### What to work on
The response must reproduce every record below without alteration.

(Stored data entries)
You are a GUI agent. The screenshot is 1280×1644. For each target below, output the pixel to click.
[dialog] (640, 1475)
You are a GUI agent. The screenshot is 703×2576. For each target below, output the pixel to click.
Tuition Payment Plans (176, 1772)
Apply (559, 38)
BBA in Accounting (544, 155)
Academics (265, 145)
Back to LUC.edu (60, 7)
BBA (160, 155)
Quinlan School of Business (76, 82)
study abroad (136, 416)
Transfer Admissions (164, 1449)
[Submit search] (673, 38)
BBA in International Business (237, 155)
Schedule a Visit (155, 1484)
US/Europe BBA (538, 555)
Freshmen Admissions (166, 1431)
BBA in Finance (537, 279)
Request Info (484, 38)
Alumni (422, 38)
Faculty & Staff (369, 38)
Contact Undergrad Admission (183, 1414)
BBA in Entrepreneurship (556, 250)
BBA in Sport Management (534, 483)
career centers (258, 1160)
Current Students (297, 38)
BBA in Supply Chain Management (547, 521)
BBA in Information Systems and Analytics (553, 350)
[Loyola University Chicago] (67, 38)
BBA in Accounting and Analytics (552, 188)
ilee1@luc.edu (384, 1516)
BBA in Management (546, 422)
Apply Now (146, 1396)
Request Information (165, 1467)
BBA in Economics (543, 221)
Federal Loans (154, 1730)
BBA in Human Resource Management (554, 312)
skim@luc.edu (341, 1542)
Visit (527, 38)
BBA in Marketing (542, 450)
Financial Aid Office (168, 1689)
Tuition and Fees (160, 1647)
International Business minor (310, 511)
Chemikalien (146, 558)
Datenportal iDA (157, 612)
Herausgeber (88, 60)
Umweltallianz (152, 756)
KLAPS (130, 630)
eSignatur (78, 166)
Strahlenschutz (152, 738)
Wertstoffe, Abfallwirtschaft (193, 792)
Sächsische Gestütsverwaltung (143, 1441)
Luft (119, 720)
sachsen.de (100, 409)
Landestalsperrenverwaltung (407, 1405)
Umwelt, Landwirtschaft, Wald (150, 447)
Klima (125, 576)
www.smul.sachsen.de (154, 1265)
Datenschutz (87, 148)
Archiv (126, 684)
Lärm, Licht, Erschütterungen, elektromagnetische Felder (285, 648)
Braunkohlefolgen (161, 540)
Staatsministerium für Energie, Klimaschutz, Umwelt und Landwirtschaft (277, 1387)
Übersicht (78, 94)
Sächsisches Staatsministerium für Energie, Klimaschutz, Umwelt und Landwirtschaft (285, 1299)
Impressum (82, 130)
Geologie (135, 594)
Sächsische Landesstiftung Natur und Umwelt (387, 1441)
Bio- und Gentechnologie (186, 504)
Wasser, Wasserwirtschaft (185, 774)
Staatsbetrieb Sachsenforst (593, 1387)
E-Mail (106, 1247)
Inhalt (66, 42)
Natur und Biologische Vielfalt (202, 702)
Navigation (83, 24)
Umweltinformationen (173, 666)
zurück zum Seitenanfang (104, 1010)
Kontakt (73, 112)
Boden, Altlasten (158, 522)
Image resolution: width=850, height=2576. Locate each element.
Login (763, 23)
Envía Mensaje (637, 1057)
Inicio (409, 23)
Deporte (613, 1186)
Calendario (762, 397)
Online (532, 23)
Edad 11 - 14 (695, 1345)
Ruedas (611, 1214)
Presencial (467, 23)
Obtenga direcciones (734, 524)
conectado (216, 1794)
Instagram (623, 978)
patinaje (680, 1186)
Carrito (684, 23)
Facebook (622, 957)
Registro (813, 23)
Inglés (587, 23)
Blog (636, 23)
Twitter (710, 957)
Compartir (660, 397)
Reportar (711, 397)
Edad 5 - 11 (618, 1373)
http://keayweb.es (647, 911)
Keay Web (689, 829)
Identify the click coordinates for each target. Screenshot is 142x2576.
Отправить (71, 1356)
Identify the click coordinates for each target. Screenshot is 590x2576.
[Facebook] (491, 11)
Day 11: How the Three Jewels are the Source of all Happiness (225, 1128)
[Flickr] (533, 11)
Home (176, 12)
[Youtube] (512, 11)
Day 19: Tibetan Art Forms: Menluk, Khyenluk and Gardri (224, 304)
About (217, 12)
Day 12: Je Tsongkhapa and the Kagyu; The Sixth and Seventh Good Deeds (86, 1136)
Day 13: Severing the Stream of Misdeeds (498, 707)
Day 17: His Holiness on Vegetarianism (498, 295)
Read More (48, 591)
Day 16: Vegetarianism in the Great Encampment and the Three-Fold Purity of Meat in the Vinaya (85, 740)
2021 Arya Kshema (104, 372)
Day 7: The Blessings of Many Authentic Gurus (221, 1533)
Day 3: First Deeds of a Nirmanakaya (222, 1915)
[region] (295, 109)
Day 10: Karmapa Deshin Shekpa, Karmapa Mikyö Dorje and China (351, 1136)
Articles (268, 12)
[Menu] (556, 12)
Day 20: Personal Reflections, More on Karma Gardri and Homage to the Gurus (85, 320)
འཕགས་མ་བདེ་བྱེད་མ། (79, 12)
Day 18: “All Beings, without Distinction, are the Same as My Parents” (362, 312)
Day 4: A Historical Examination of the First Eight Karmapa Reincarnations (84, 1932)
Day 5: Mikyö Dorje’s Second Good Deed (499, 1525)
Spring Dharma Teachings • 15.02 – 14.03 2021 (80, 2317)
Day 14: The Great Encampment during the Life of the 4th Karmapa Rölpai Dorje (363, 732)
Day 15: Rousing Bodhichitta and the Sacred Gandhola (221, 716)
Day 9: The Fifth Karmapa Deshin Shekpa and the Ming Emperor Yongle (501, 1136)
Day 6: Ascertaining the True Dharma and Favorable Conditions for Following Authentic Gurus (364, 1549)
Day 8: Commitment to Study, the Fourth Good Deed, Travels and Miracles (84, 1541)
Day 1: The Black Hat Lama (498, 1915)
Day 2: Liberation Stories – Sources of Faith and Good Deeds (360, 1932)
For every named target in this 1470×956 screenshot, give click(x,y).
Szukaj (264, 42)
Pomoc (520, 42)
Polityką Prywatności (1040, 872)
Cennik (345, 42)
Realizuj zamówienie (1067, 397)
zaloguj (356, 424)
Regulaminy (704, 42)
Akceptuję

### Solution for this task
You are a GUI agent. The screenshot is 1280×1644. For each target below, output the pixel to click.
[dialog] (640, 1475)
You are a GUI agent. The screenshot is 703×2576. For each target below, output the pixel to click.
Tuition Payment Plans (176, 1772)
Apply (559, 38)
BBA in Accounting (544, 155)
Academics (265, 145)
Back to LUC.edu (60, 7)
BBA (160, 155)
Quinlan School of Business (76, 82)
study abroad (136, 416)
Transfer Admissions (164, 1449)
[Submit search] (673, 38)
BBA in International Business (237, 155)
Schedule a Visit (155, 1484)
US/Europe BBA (538, 555)
Freshmen Admissions (166, 1431)
BBA in Finance (537, 279)
Request Info (484, 38)
Alumni (422, 38)
Faculty & Staff (369, 38)
Contact Undergrad Admission (183, 1414)
BBA in Entrepreneurship (556, 250)
BBA in Sport Management (534, 483)
career centers (258, 1160)
Current Students (297, 38)
BBA in Supply Chain Management (547, 521)
BBA in Information Systems and Analytics (553, 350)
[Loyola University Chicago] (67, 38)
BBA in Accounting and Analytics (552, 188)
ilee1@luc.edu (384, 1516)
BBA in Management (546, 422)
Apply Now (146, 1396)
Request Information (165, 1467)
BBA in Economics (543, 221)
Federal Loans (154, 1730)
BBA in Human Resource Management (554, 312)
skim@luc.edu (341, 1542)
Visit (527, 38)
BBA in Marketing (542, 450)
Financial Aid Office (168, 1689)
Tuition and Fees (160, 1647)
International Business minor (310, 511)
Chemikalien (146, 558)
Datenportal iDA (157, 612)
Herausgeber (88, 60)
Umweltallianz (152, 756)
KLAPS (130, 630)
eSignatur (78, 166)
Strahlenschutz (152, 738)
Wertstoffe, Abfallwirtschaft (193, 792)
Sächsische Gestütsverwaltung (143, 1441)
Luft (119, 720)
sachsen.de (100, 409)
Landestalsperrenverwaltung (407, 1405)
Umwelt, Landwirtschaft, Wald (150, 447)
Klima (125, 576)
www.smul.sachsen.de (154, 1265)
Datenschutz (87, 148)
Archiv (126, 684)
Lärm, Licht, Erschütterungen, elektromagnetische Felder (285, 648)
Braunkohlefolgen (161, 540)
Staatsministerium für Energie, Klimaschutz, Umwelt und Landwirtschaft (277, 1387)
Übersicht (78, 94)
Sächsisches Staatsministerium für Energie, Klimaschutz, Umwelt und Landwirtschaft (285, 1299)
Impressum (82, 130)
Geologie (135, 594)
Sächsische Landesstiftung Natur und Umwelt (387, 1441)
Bio- und Gentechnologie (186, 504)
Wasser, Wasserwirtschaft (185, 774)
Staatsbetrieb Sachsenforst (593, 1387)
E-Mail (106, 1247)
Inhalt (66, 42)
Natur und Biologische Vielfalt (202, 702)
Navigation (83, 24)
Umweltinformationen (173, 666)
zurück zum Seitenanfang (104, 1010)
Kontakt (73, 112)
Boden, Altlasten (158, 522)
Image resolution: width=850, height=2576. Locate each element.
Login (763, 23)
Envía Mensaje (637, 1057)
Inicio (409, 23)
Deporte (613, 1186)
Calendario (762, 397)
Online (532, 23)
Edad 11 - 14 (695, 1345)
Ruedas (611, 1214)
Presencial (467, 23)
Obtenga direcciones (734, 524)
conectado (216, 1794)
Instagram (623, 978)
patinaje (680, 1186)
Carrito (684, 23)
Facebook (622, 957)
Registro (813, 23)
Inglés (587, 23)
Blog (636, 23)
Twitter (710, 957)
Compartir (660, 397)
Reportar (711, 397)
Edad 5 - 11 (618, 1373)
http://keayweb.es (647, 911)
Keay Web (689, 829)
Identify the click coordinates for each target. Screenshot is 142x2576.
Отправить (71, 1356)
Identify the click coordinates for each target. Screenshot is 590x2576.
[Facebook] (491, 11)
Day 11: How the Three Jewels are the Source of all Happiness (225, 1128)
[Flickr] (533, 11)
Home (176, 12)
[Youtube] (512, 11)
Day 19: Tibetan Art Forms: Menluk, Khyenluk and Gardri (224, 304)
About (217, 12)
Day 12: Je Tsongkhapa and the Kagyu; The Sixth and Seventh Good Deeds (86, 1136)
Day 13: Severing the Stream of Misdeeds (498, 707)
Day 17: His Holiness on Vegetarianism (498, 295)
Read More (48, 591)
Day 16: Vegetarianism in the Great Encampment and the Three-Fold Purity of Meat in the Vinaya (85, 740)
2021 Arya Kshema (104, 372)
Day 7: The Blessings of Many Authentic Gurus (221, 1533)
Day 3: First Deeds of a Nirmanakaya (222, 1915)
[region] (295, 109)
Day 10: Karmapa Deshin Shekpa, Karmapa Mikyö Dorje and China (351, 1136)
Articles (268, 12)
[Menu] (556, 12)
Day 20: Personal Reflections, More on Karma Gardri and Homage to the Gurus (85, 320)
འཕགས་མ་བདེ་བྱེད་མ། (79, 12)
Day 18: “All Beings, without Distinction, are the Same as My Parents” (362, 312)
Day 4: A Historical Examination of the First Eight Karmapa Reincarnations (84, 1932)
Day 5: Mikyö Dorje’s Second Good Deed (499, 1525)
Spring Dharma Teachings • 15.02 – 14.03 2021 (80, 2317)
Day 14: The Great Encampment during the Life of the 4th Karmapa Rölpai Dorje (363, 732)
Day 15: Rousing Bodhichitta and the Sacred Gandhola (221, 716)
Day 9: The Fifth Karmapa Deshin Shekpa and the Ming Emperor Yongle (501, 1136)
Day 6: Ascertaining the True Dharma and Favorable Conditions for Following Authentic Gurus (364, 1549)
Day 8: Commitment to Study, the Fourth Good Deed, Travels and Miracles (84, 1541)
Day 1: The Black Hat Lama (498, 1915)
Day 2: Liberation Stories – Sources of Faith and Good Deeds (360, 1932)
For every named target in this 1470×956 screenshot, give click(x,y).
Szukaj (264, 42)
Pomoc (520, 42)
Polityką Prywatności (1040, 872)
Cennik (345, 42)
Realizuj zamówienie (1067, 397)
zaloguj (356, 424)
Regulaminy (704, 42)
Akceptuję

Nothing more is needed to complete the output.